I recently got the chance to try out the NEW Swagman G2 rack. It's not easy to check out at say REI, but the Thule was, and while in Berkeley I could also go to Performance Bike to look at the Export.

I wanted to get a feel of the build quality before I bought any of these racks. Luckily, I had access to all 3 through friends who already owned them. The Performance rack was very cheaply built and had broken a few times. I don't have pictures because we quickly decided it was the worst option for a platform rack. So below you will see a comparison between the Swagman G2 and the Thule 917.



















They're both very similar designs, but the Swagman had better fit and finish.



















The Thule has a 48" tray and barely accommodates a 2.5" tire.



















The Swagman has a 53" tray and will hold a 2.7" tire.










Material thickness 1/8" steel, the Thule fold-down latch seemed chinsy.
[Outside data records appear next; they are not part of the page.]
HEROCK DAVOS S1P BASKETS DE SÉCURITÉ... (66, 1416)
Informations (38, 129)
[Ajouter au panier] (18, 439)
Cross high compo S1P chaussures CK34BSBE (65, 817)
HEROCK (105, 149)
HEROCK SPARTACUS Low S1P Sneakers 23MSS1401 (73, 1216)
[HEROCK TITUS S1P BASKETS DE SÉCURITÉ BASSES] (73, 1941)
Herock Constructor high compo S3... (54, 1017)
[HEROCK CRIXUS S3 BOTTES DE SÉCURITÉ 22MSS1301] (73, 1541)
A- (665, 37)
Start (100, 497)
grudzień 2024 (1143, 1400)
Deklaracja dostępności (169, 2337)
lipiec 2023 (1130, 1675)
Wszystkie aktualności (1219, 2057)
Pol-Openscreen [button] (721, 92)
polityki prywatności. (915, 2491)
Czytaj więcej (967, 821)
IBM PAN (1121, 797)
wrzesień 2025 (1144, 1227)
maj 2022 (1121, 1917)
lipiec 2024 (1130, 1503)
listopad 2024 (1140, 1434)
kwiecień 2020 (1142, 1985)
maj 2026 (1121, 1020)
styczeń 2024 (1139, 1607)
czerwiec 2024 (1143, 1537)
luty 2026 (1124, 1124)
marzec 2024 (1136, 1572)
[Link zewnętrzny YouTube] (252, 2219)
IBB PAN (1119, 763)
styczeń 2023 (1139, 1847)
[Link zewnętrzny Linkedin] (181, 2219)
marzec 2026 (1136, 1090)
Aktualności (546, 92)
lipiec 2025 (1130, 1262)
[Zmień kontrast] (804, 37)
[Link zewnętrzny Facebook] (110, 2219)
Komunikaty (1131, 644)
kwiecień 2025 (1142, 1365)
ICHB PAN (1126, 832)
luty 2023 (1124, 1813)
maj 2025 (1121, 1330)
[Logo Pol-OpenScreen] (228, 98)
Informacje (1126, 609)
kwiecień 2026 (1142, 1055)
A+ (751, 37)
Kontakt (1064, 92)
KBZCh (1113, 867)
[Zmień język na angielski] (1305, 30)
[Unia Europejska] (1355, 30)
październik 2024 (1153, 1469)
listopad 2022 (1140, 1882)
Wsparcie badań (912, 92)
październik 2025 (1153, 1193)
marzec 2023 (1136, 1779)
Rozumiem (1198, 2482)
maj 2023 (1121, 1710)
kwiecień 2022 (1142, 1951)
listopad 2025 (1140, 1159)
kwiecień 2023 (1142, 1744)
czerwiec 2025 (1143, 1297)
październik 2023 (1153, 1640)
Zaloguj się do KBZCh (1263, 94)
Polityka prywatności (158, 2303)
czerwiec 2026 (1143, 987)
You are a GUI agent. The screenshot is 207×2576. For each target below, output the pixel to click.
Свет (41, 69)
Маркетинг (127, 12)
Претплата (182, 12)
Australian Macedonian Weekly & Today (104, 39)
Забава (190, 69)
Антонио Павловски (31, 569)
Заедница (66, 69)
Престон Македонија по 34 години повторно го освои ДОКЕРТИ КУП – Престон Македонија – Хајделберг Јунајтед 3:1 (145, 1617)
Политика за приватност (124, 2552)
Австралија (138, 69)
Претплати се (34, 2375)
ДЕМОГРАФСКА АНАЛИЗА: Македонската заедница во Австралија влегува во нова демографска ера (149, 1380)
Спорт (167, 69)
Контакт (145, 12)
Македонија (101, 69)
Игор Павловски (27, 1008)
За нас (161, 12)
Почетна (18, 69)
Here you can also see the bolts appear to be crushing the crossbars that hold the wheel trays.










Material thickness 11/64" steel, the Swagman latch is built better and easy to use, whereas the Thule is clumsy to manipulate.



















Most people know the quality of Thule products, and in my opinion the Swagman G2 is a much better platform rack, also with the capability of supporting 2 large downhill bikes.


----------



## jonz (Mar 23, 2009)

I have the Swagman XC2, and it's been great as a cheap, entry level platform rack. However, while it's at a lower price point than the G2, it looks like my only two complaints about the XC2 would hold true for the G2 as well:

The rubber on the rachetting mechanism damages your frame paint (not a problem on my annodized frame, but not cool on my painted white frame.) You may want to put a rag between the rubber and your frame.
The plastic wing nut on the wheel trays has a tendency to work itself loose, in fact I've already lost one and had to replace with a hex nut and lock washer from Home Depot. If it doesn't already come with one, you may want to add a lock washer below the wingnut right from the start.


----------